--- Entries supplied ---
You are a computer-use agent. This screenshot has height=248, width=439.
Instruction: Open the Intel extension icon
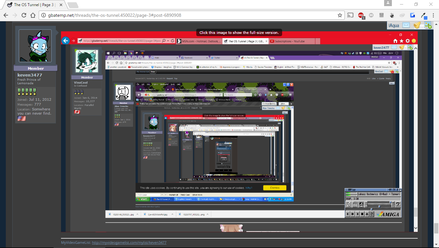402,15
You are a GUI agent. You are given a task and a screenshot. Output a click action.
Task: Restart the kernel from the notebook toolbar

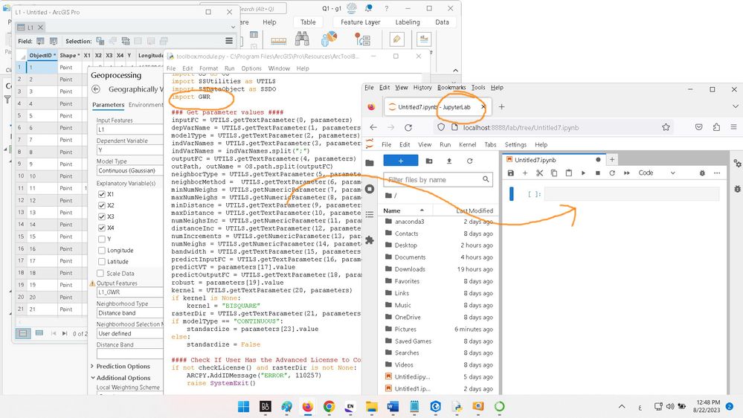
---
Work order -
Pick out and copy the lines of the material that include the word "screenshot".

Output -
You are a computer-use agent. This screenshot has height=248, width=439.
You are a GUI agent. You are given a task and a screenshot. Output a click action.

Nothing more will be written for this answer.